Search the entries below for the string "computer" and copy the lines that hold it.

## Dataset excerpts
◆ ◆ ◆ ◆

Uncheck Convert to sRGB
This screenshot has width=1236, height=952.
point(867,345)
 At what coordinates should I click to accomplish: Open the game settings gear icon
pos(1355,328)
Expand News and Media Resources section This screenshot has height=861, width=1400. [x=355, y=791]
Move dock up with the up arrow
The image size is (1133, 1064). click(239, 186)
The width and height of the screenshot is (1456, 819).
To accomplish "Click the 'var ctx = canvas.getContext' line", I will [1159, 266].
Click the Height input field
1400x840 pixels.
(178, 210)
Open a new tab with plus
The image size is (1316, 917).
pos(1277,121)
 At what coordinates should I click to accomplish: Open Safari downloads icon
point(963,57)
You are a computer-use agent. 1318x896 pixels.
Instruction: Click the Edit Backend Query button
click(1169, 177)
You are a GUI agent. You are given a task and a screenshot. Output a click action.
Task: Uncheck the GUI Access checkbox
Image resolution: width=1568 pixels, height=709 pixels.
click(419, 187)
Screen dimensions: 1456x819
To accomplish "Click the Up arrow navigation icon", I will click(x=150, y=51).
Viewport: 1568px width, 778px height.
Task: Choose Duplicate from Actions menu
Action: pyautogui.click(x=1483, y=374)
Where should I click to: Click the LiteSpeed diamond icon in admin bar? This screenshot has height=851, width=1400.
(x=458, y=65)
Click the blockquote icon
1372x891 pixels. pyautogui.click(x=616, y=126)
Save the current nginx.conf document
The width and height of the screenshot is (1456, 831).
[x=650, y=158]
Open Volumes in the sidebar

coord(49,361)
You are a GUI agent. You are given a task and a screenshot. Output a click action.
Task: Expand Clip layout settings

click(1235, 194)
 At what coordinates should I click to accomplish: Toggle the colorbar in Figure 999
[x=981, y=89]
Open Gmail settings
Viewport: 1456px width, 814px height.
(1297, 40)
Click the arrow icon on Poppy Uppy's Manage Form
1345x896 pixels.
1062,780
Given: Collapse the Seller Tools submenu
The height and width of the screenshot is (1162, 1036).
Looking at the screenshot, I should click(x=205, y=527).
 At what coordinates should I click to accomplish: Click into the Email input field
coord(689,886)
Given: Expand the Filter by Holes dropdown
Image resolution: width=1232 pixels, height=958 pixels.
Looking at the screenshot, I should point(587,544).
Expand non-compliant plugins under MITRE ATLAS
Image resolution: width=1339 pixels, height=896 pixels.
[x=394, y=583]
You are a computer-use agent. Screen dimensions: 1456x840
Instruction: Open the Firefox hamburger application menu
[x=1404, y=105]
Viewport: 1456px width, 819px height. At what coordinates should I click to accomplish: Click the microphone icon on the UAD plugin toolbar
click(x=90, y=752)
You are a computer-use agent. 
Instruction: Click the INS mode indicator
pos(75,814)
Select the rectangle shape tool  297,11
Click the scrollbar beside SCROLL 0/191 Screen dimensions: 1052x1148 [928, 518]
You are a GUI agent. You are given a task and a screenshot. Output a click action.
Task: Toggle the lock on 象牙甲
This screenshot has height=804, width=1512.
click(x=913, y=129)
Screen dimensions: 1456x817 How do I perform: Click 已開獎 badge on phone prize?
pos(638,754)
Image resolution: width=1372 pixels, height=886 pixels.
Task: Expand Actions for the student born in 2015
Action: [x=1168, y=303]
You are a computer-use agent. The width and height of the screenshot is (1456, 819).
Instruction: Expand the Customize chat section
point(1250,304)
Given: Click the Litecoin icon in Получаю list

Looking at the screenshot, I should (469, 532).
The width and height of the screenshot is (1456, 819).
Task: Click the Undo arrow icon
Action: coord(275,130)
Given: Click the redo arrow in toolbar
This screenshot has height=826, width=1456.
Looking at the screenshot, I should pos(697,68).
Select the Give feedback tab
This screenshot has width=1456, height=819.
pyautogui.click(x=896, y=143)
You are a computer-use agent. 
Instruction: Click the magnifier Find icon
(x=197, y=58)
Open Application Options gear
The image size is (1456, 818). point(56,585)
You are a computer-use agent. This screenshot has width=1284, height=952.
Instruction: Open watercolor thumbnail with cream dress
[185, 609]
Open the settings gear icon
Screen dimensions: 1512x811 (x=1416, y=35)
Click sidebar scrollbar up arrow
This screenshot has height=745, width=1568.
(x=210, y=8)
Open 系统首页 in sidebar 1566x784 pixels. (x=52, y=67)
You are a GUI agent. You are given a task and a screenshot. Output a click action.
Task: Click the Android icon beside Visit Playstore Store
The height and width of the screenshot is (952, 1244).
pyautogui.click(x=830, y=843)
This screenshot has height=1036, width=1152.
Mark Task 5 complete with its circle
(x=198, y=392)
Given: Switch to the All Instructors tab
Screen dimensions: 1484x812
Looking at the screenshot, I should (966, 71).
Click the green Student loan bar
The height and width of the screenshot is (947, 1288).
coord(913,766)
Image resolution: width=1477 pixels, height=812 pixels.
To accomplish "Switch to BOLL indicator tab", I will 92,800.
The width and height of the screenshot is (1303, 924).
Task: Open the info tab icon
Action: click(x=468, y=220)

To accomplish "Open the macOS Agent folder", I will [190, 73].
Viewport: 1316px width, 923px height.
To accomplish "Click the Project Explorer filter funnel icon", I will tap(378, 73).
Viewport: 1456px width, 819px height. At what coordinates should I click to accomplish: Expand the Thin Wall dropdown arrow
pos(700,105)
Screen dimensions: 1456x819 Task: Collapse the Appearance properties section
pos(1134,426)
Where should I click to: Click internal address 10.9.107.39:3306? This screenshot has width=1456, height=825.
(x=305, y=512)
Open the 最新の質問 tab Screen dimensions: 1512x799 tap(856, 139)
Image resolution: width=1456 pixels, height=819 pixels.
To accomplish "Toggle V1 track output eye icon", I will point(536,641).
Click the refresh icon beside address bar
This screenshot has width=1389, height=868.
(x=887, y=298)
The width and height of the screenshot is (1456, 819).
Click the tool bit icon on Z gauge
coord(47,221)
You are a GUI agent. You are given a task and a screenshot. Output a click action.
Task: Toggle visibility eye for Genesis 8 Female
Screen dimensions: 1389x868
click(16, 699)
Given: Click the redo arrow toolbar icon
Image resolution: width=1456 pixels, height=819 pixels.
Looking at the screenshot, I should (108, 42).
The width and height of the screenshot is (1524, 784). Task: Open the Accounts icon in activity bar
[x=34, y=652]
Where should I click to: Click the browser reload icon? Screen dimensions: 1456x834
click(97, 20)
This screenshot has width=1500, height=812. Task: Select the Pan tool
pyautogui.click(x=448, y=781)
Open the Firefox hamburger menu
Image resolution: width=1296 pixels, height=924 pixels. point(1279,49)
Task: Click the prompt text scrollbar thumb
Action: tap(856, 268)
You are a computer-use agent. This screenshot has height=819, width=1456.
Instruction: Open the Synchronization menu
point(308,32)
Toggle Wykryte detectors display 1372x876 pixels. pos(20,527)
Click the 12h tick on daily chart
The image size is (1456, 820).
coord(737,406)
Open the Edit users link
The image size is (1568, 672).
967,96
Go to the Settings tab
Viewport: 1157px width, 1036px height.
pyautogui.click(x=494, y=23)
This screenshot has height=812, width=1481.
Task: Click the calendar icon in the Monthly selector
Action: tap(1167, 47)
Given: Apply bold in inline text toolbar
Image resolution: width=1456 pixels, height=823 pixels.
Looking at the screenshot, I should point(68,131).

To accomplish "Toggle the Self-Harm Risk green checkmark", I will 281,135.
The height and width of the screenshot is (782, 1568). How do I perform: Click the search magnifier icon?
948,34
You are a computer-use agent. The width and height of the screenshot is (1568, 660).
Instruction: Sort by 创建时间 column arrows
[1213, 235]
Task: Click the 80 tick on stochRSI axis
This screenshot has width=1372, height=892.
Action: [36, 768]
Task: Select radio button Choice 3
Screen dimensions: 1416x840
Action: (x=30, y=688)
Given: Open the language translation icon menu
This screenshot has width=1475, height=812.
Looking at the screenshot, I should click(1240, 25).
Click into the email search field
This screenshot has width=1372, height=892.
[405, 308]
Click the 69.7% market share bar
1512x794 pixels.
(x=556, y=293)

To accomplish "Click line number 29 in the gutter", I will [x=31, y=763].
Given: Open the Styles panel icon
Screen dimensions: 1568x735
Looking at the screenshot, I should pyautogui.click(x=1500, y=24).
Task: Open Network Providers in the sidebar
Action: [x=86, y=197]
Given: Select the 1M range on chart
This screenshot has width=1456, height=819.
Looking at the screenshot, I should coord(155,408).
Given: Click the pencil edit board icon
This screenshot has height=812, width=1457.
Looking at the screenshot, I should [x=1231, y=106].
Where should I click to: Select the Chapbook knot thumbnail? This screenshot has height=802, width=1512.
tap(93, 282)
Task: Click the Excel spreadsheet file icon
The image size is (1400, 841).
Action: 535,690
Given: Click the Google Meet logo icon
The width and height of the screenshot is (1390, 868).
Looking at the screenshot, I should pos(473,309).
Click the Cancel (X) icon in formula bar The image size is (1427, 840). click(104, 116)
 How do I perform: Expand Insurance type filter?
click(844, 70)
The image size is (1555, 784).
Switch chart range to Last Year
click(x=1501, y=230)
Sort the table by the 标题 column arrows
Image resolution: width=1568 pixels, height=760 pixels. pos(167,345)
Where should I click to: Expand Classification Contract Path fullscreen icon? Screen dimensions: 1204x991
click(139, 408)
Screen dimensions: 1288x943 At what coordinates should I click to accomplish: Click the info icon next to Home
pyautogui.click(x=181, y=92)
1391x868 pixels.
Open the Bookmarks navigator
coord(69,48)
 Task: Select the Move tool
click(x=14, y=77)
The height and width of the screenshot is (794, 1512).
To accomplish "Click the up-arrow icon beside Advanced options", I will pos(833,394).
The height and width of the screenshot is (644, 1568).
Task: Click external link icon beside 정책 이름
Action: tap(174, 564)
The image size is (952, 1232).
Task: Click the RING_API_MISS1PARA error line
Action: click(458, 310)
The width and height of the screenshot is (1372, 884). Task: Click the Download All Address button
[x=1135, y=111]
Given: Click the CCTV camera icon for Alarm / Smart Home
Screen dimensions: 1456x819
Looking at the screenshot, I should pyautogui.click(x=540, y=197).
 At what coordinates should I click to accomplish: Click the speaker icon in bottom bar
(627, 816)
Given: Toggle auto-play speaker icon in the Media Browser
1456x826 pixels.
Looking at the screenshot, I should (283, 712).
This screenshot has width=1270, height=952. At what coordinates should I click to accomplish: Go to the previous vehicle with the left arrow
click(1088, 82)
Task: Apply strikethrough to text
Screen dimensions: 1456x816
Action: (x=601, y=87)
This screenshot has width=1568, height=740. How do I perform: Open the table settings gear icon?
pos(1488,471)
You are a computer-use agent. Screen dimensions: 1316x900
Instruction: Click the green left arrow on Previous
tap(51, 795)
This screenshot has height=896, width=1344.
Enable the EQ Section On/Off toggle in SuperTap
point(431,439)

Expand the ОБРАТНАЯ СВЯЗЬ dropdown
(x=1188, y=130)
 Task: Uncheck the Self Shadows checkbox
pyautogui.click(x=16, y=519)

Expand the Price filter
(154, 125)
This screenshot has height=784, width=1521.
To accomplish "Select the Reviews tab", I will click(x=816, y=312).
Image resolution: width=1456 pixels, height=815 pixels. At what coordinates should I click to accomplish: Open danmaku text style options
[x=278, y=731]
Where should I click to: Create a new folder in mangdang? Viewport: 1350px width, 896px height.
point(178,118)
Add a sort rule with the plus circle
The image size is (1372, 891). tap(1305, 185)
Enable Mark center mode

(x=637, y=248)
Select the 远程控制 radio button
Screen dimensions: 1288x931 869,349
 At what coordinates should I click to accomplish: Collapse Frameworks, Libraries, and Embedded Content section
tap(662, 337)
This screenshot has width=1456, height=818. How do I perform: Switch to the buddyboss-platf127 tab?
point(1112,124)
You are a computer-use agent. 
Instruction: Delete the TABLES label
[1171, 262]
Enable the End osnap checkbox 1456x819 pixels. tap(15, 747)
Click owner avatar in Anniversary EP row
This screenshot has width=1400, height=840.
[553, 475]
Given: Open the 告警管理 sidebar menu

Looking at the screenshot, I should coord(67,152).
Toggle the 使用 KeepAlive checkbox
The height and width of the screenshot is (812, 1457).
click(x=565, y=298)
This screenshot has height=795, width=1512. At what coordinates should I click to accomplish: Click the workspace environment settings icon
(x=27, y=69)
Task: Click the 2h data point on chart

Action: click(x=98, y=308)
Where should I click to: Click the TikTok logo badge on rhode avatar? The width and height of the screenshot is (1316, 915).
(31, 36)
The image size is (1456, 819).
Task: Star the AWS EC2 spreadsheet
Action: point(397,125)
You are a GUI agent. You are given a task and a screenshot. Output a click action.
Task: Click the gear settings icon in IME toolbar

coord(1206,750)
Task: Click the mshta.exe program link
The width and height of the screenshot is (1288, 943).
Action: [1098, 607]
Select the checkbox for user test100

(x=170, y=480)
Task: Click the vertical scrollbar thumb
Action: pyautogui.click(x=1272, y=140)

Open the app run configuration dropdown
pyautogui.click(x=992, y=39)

◆ ◆ ◆ ◆

## RESULT OF THIS TASK
You are a computer-use agent. 1318x896 pixels.
You are a computer-use agent. Screen dimensions: 1456x840
You are a computer-use agent. 
You are a computer-use agent. The width and height of the screenshot is (1456, 819).
You are a computer-use agent. 
You are a computer-use agent. This screenshot has width=1284, height=952.
You are a computer-use agent. This screenshot has height=819, width=1456.
You are a computer-use agent. The width and height of the screenshot is (1568, 660).
You are a computer-use agent. Screen dimensions: 1316x900
You are a computer-use agent. 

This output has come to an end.